Dissensions and Precautions
Acts 6:1-7
And in those days, when the number of the disciples was multiplied, there arose a murmuring of the Grecians against the Hebrews…


I. THE INNER LIFE OF THE PRIMITIVE CHURCH.

1. The election sprang out of the multiplying, and the multiplying begat a murmuring. Increase of numbers does not always mean increase of happiness and true spiritual life. God has made all things double one against another; and when He bestows such notable increase, He adds some counterbalancing disadvantage to keep His people humble.

2. The distribution of alms is always attended by jealousies and disputes, rendering the work one of the most unpleasant tasks which can be undertaken. Fretting and worry, weary days and sleepless nights, are often the only reward a Christian philanthropist receives. But here comes in the Acts of the Apostles to cheer. The apostles themselves did not escape the accusation of favouritism, and we may well content to suffer what they were compelled to endure.

3. The primitive Church was no ideal communion, but a society with failings and weaknesses and discontentent, exactly like those which exist in the Church of our own times. The apostolic Church did not disdain a mere economic question.

II. WHAT LAY AT THE BASIS OF THIS MURMURING, AND OF THE JEALOUSIES THEREBY INDICATED? If we wish to understand the course of events in the Acts, we must refer to the books of Maccabees, where is told the romantic story of the struggle of the Jews against the Greek kings of Syria, who tried to force them into conformity with the religion of Greece, which then was counted the religion of civilisation and culture. The result was that the intensely national party became bitterly hostile to everything pertaining to Greece and its civilisation. "Cursed be he who teacheth his son the learning of the Greeks," was a saying among the Hebrews; while again, we hear of Rabban Simeon, the son of Gamaliel, who used to embody his hatred of the Grecians in the following story: "There were a thousand boys in my father's school, of whom five hundred learned the law., and five hundred the wisdom of the Greeks; and there is not one of the latter now alive, excepting myself here and my uncle's son in Asia." Heaven itself was supposed by the Hebrews to have plainly declared its hostility against their Grecian opponents. Hence, naturally, arose the same divisions at Jerusalem. The bitter dissensions which racial and linguistic differences have made in the Church of every age are here depicted in miniature. The quarrels between East and West, Greeks and Latins, European Christians and Hindoo converts, all turn upon the same points and embody the same principles, and may best find solution upon the lines laid down by the apostles. There are diversities of function and of work in the Church — a ministry of the Word, and a serving of tables. One class should not absorb every function.

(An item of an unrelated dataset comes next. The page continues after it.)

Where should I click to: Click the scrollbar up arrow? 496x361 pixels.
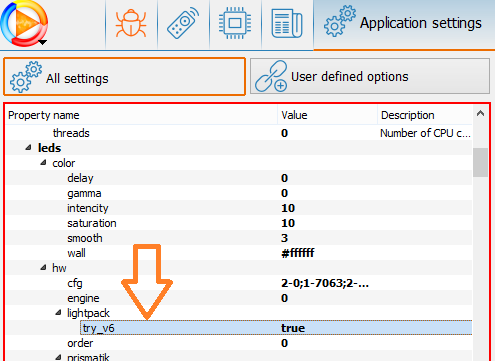[x=480, y=114]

III. THE PEOPLE NOMINATED, WHILE THE APOSTLES APPOINTED. They took the most effective plan to quiet the trouble which had arisen when they took the people into their confidence. The Church has been often described as the mother of modern freedom. The councils of old time were the models and forerunners of modern parliaments. How many a quarrel in life would be avoided, how many a rough place would be made smooth, were the apostolic example always followed. Men naturally resist a law imposed from without, without any appearance of consultation with them or of sanction on their part; but men willingly yield obedience to laws, even though they may dislike them, which have been passed with their assent and appeal to their reason.

(G. T. Stokes, D. D.)



Parallel Verses
KJV: And in those days, when the number of the disciples was multiplied, there arose a murmuring of the Grecians against the Hebrews, because their widows were neglected in the daily ministration.

WEB: Now in those days, when the number of the disciples was multiplying, a complaint arose from the Hellenists against the Hebrews, because their widows were neglected in the daily service.